Photo: Chen Hui-ping, Taipei Times

A Chinese dissident yesterday urged Taiwan to insist on its values of democracy and human rights in its dealings with Beijing and be a partner in the international community’s effort of containing China, instead of taking China’s side.

Expressing concerns over Taiwan’s tilting toward China, former Chinese democracy activist Wilson Chen (陳破空), now a US-based writer, told a symposium that Taiwan “cannot become a gap in the global China-containment strategy.”

As outgoing Chinese President Hu Jintao (胡錦濤) brought up the issues of a peace treaty and a military confidence-building mechanism in his farewell speech at the Chinese Communist Party’s (CCP) 18th National Party Congress last week, Chen said Beijing would likely keep pushing for political negotiations with Taiwan after the new leadership takes over.

If Taiwan did enter into negotiations with China, its best bargaining chip would be democracy and human rights, Chen said.

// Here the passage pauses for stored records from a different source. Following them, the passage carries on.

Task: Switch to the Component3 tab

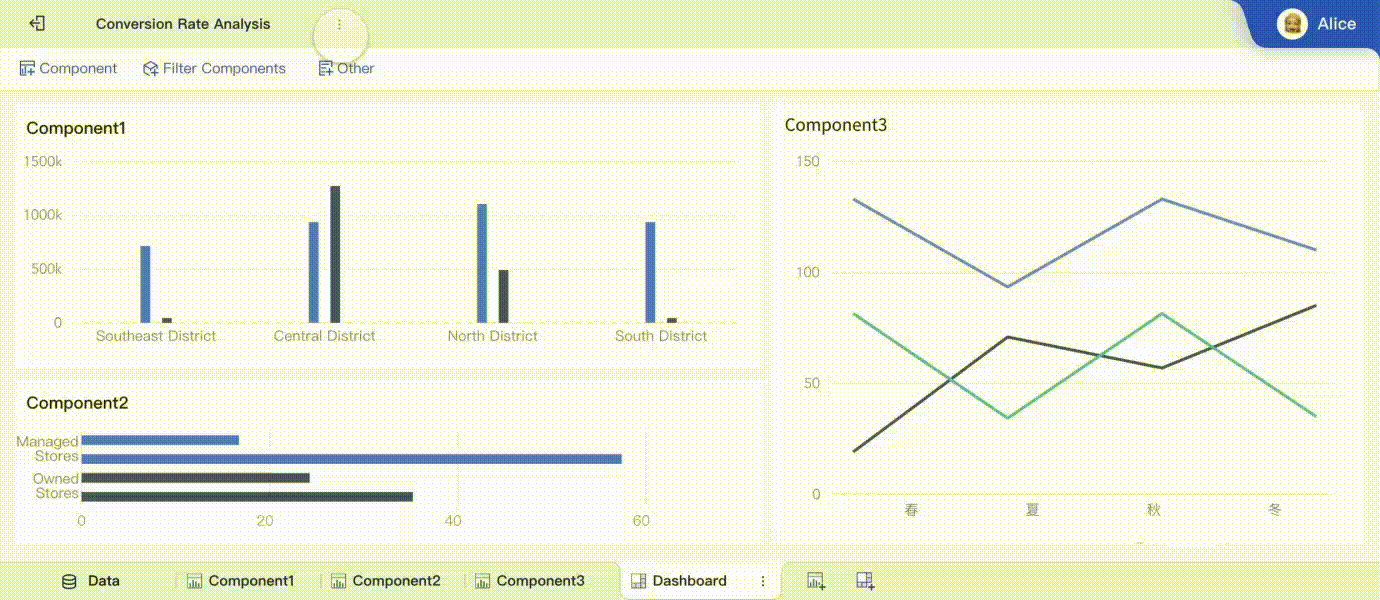Action: [x=530, y=581]
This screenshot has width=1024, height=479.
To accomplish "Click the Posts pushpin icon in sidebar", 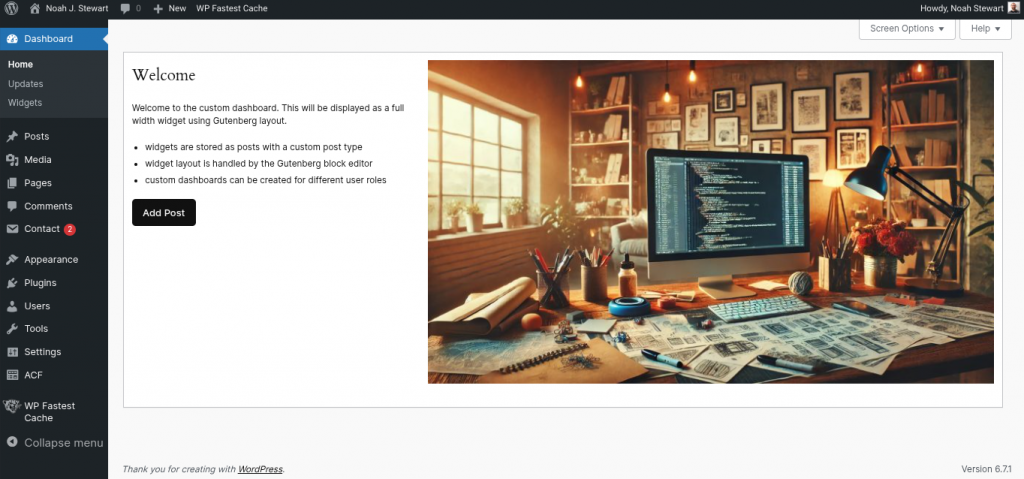I will [12, 137].
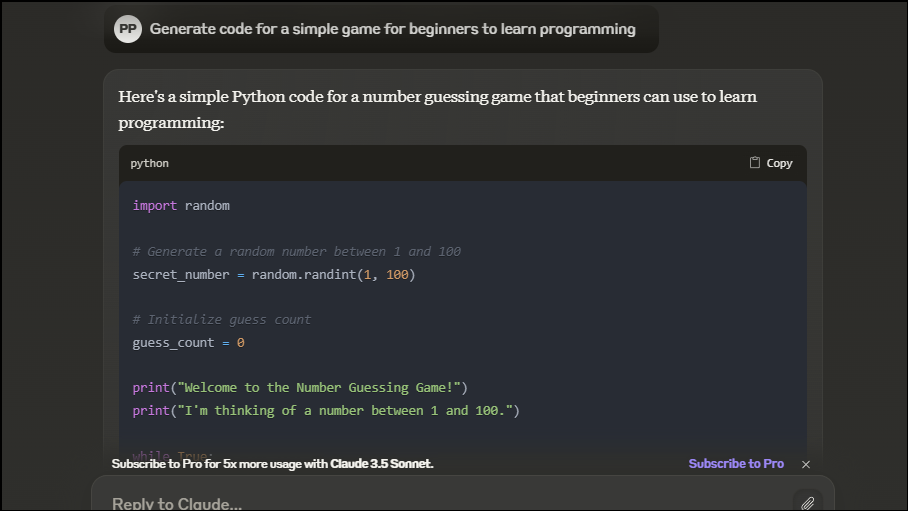
Task: Open the paperclip attachment icon
Action: pos(807,503)
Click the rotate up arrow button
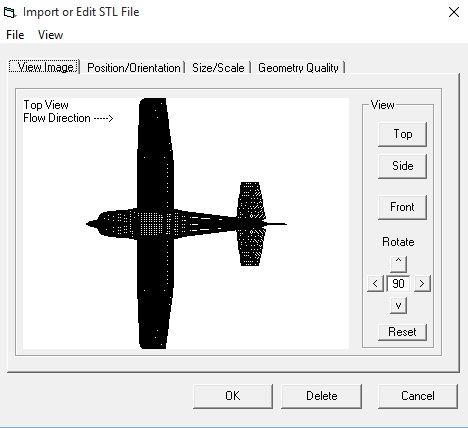This screenshot has width=468, height=428. (x=398, y=264)
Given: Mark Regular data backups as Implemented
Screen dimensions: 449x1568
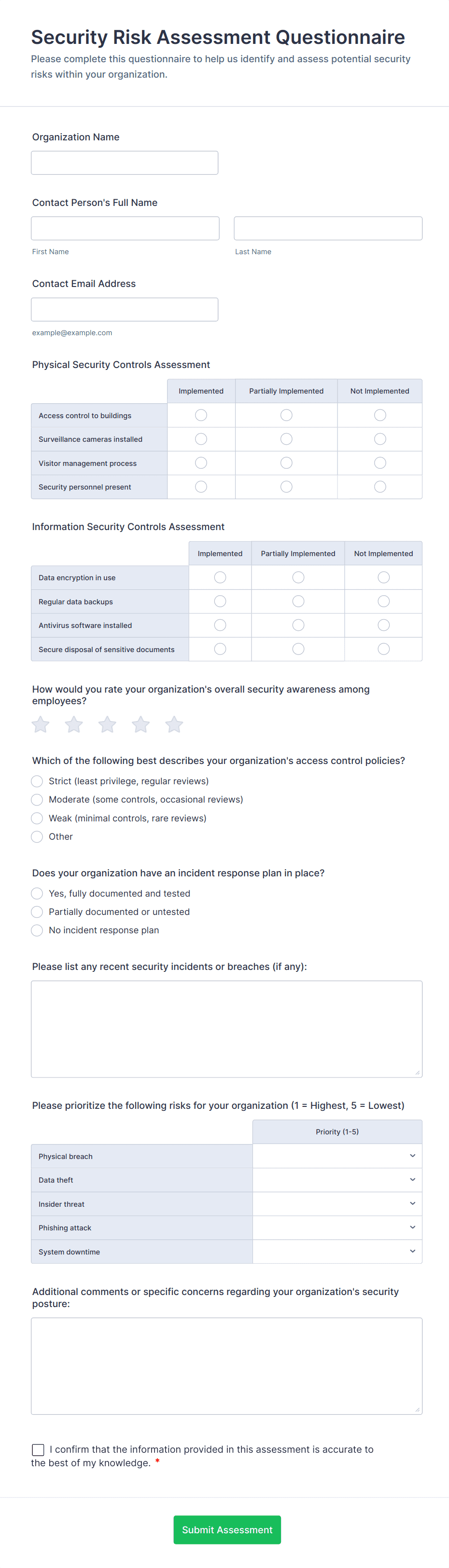Looking at the screenshot, I should (x=220, y=601).
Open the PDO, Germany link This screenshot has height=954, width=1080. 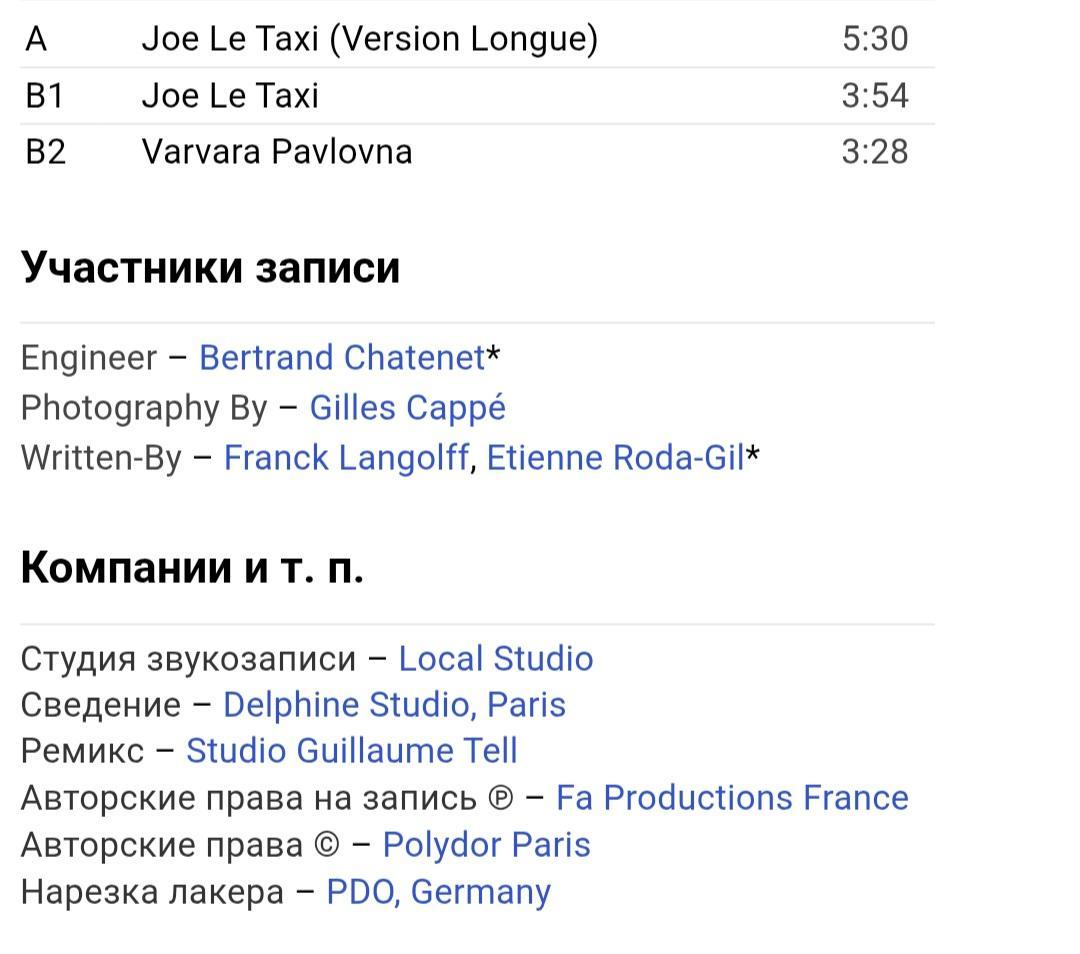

Citing Japan as an example, Chen said Tokyo had misjudged the political situation and misused its culture, which values humility. However, its deference toward Beijing did not bear fruit and improve Japan’s ties with China.

Taiwan should instead pattern itself after the Western powers, such as the UK, the US and France, by engaging China while bringing up democracy and human rights issues at every opportunity, he said.

“At the end of the day, China would not cut off its exchanges with Taiwan or attack Taiwan with missiles in retaliation. Taiwan should be brave enough to be a voice that hopefully will someday bring about changes in China,” Chen said.

In an analysis of the future political situation in China, the writer said that the recently concluded national party congress marked a major victory for the CCP’s conservative wing, so there would be neither political reform in China nor dramatic changes in Beijing’s Taiwan policy in the near future.